More humanoid agents with Hierarchical Reinforcement Learning

As you may have guessed from its name, Hierarchical Reinforcement Learning (HRL) is a family of Reinforcement Learning algorithms that decompose the problem into different hierarchies of subproblems or subtasks, and the higher-qlevel tasks invoke the primitive lower-level tasks. The goal of HRL is to learn a multilayer policy to perform control at different levels of temporal abstraction.
Unlike flat RL, the agent can now choose either macro actions (consisting of sequences of lower-level actions) or primitive lower-level actions. Due to the hierarchy and passing the control among the layers the time between different macro actions may not always be the same. Fortunately, the Semi-Markov Decision Process (MDP), a generalization of MDP, can be applied to model a system with different elapsed time between actions.
HRL can effectively reduce the computational complexity of the overall problem by breaking it down into several simple subproblems and independently solving these small problems. The learning procedure can also be further accelerated by transferring the knowledge between different subtasks thanks to the generalization provided by HRL. On the downside, given the hierarchy constraints, in general, there is no guarantee that the decomposed solution provided by HRL is also an optimal solution to the original RL problem [1].
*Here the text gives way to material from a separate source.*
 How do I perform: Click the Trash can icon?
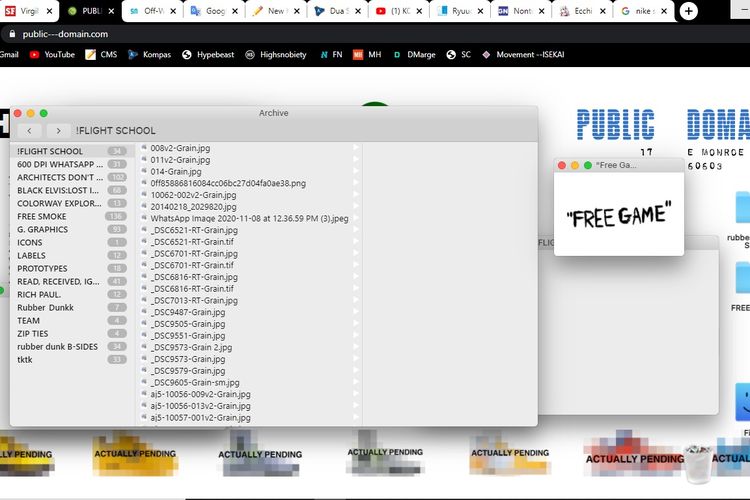tap(699, 463)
Hierarchical Reinforcement Learning

The figure below presents the general structure of an RL system, where the agent learns from interacting with the environment within an action-reward loop. At each time step, based on its observation from the environment, the agent takes action and receives the reward for the action taken and the new state.

action reward loop
Action-reward loop in Reinforcement learning.

Unlike the traditional RL, the HRL agent is provided with background knowledge about the decomposition of the environment, which can be given explicitly or learned through interaction with the environment. Like traditional RL, the agent’s goal is to learn the policy that maximizes the cumulative future rewards.
A simple environment is presented in the figure below to further discuss the motivation behind the problem decomposition in HRL.

A simple environment which can be represented with two layers of hierarchy.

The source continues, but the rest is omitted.